Com tais evidências, ao emitir a sua opinião, o auditor irá relatar que houve uma distorção de R$ 1 milhão (a distorção é representada pela realização de uma despesa que não atende às condicionantes para a concessão do benefício) e que as falhas dos controles internos permitiram a ocorrência de uma fraude de R$ 300 mil, fraude essa identificada ao longo dos testes de auditoria e causada por terceiros à administração pública. Ressalta-se que, nesse caso, ainda caberá ao Ministério Y apurar os demais casos (70%) e verificar se houve participação de agentes públicos na fraude detectada.
Voltando ao alvoroço causado pela divulgação recente dos relatórios de auditoria, esperamos ter deixado claro para os leitores que as distorções representam o modo como o auditor evidencia que há falhas nos controles internos de uma entidade, em uma auditoria financeira. Essas falhas, devem ser corrigidas pela entidade para evitar que se tornem prejuízos ou para interromper prejuízos em andamento. Quando há prejuízos em andamento, a entidade e o auditor governamental, na maioria das vezes, precisarão recorrer a outras técnicas para identificar de modo claro e preciso as causas dessas falhas, cabendo ao auditor interno auxiliar a gestão a aperfeiçoar os controles defeituosos. É sempre necessário ressaltar que a implantação e o funcionamento dos controles internos é uma responsabilidade do gestor.
No Brasil, o uso da auditoria financeira ocorre há mais de uma década, sendo o Tribunal de Contas da União (TCU), um dos primeiros órgãos de controle que buscou fomentar tal prática. Ao longo desse período, os relatórios da apreciação das contas presidenciais já vêm se utilizando da figura das distorções em seus conteúdos. Mais recentemente, o uso da auditoria financeira foi expandido, no âmbito federal, para as prestações de contas ministeriais, ampliando o número de relatórios que expressam as situações encontradas por meio da terminologia da auditoria financeira, ou seja, pela apresentação das distorções. Assim, caros leitores, será natural que no futuro (muito próximo), mais e mais relatórios de auditorias apresentem os resultados das análises com o uso da terminologia distorção, sem que isso represente necessariamente uma fraude ou um mau uso dos recursos públicos.

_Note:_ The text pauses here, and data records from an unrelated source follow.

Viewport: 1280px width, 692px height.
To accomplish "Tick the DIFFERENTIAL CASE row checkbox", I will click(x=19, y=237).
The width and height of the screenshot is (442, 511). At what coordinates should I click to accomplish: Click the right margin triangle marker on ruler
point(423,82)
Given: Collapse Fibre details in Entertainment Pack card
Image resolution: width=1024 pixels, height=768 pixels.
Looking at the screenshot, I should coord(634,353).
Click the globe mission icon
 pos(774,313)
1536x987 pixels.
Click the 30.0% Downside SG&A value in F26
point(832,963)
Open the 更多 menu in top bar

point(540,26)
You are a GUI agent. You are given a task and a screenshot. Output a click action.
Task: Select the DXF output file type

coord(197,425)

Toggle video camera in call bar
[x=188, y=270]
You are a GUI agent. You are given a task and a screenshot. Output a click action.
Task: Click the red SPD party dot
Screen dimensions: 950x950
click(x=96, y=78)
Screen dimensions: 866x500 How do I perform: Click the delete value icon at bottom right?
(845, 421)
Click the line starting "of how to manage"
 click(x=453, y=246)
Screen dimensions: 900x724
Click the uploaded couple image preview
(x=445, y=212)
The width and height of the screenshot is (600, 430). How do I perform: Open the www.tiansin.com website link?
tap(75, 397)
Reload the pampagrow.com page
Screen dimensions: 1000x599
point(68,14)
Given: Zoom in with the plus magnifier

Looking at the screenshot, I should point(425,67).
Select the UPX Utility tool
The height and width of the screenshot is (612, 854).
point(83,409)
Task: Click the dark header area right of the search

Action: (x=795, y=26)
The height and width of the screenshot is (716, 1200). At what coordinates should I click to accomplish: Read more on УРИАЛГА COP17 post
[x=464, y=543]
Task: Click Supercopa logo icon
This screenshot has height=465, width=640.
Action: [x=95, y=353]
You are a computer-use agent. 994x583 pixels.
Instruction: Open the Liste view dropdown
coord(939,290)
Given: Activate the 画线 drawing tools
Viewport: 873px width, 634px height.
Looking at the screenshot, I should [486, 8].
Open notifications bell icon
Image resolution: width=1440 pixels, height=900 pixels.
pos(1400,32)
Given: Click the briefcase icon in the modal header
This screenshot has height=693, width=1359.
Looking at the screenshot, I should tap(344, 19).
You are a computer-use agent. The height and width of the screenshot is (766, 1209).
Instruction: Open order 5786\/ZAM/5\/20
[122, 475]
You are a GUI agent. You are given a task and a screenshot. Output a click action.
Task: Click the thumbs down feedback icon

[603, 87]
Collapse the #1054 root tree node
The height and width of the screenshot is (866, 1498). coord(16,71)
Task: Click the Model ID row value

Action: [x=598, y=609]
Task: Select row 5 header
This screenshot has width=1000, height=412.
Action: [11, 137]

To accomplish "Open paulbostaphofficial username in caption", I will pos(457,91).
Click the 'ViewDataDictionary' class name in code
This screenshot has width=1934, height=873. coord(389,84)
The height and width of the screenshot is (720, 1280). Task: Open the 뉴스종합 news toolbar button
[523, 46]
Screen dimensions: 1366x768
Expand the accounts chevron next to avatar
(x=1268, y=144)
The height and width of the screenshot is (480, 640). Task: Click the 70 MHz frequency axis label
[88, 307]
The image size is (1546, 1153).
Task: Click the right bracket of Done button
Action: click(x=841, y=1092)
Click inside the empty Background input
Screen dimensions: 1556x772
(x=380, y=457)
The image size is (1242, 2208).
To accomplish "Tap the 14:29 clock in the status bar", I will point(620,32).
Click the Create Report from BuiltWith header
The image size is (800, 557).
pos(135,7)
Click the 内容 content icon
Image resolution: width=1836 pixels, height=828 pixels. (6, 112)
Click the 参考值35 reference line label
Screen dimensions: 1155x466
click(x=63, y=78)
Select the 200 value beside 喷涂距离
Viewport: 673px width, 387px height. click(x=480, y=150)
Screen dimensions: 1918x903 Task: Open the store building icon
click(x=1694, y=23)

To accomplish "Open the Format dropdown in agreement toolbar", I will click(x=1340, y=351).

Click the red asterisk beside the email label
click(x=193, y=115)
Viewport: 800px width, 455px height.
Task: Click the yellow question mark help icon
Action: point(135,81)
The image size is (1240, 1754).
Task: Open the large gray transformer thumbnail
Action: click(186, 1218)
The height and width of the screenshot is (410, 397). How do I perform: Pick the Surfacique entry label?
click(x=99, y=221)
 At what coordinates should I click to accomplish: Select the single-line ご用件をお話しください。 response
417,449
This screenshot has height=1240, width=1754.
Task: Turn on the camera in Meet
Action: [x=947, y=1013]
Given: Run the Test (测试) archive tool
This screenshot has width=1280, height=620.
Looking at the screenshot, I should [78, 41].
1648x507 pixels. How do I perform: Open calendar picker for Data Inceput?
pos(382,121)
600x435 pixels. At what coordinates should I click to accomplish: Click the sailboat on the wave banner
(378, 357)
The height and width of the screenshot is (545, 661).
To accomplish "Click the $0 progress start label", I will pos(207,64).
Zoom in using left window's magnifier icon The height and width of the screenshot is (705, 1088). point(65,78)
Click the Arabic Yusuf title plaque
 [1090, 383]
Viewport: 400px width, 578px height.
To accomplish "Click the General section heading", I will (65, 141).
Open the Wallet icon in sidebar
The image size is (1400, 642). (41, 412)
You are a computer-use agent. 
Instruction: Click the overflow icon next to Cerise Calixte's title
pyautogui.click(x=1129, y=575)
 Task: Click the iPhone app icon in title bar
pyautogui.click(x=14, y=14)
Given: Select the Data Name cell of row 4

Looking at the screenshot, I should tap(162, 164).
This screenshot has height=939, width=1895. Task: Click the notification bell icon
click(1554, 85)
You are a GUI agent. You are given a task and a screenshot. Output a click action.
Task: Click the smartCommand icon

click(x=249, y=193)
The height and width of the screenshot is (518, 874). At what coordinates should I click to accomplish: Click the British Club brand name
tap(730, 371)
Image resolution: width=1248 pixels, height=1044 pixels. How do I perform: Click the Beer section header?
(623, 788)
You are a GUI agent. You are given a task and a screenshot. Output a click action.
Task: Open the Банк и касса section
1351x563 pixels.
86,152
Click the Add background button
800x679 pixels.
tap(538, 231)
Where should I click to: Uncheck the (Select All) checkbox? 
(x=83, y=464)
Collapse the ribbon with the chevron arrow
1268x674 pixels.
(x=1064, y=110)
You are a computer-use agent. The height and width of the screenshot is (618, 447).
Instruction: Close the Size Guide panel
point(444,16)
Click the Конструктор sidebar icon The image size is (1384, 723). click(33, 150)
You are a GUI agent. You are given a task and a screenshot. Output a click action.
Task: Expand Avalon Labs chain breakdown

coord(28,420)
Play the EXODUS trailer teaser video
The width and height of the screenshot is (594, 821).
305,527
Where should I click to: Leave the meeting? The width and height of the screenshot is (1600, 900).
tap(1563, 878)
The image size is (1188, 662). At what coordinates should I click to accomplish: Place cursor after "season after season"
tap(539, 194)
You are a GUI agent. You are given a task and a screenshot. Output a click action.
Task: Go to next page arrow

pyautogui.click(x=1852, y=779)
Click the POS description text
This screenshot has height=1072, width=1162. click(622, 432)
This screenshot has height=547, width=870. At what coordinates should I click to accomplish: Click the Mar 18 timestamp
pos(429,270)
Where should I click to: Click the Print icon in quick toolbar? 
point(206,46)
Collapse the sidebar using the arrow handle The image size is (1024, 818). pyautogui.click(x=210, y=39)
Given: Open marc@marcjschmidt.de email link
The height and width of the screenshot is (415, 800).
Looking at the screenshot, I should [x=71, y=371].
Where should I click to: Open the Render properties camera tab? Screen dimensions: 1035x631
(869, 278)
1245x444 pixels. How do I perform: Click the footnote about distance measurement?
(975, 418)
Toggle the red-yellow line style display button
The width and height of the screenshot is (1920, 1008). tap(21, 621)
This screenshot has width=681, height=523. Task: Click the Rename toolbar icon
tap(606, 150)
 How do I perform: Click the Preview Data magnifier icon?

A avaliação financeira da gestão governamental é tida, na governamentalidade neoliberal, como uma das formas para se aperfeiçoar as políticas públicas, tornando-as mais efetivas. Nessa lógica de governança, a auditoria financeira é uma ferramenta que, quando combinada com outros tipos de auditoria, permite uma avaliação das escolhas governamentais, contribuindo para o aumento da eficácia, eficiência e economicidade no uso dos recursos públicos, que não são ilimitados.
Lamentamos que o nosso amigo José não tenha ainda encontrado um rumo para sua vida, mas pelo menos, temos a certeza de que agora ele (e esperamos, você) passou a compreender melhor o que uma distorção contábil significa, ao menos dentro da lógica da governança financeira global.
Referências
Conselho Federal de Contabilidade. (2016a). Norma Brasileira de Contabilidade Técnica de Auditoria 200 (R1). Brasília: CFC.
Conselho Federal de Contabilidade. (2016b). Norma Brasileira de Contabilidade Técnica de Auditoria 450 (R1). Brasília: CFC.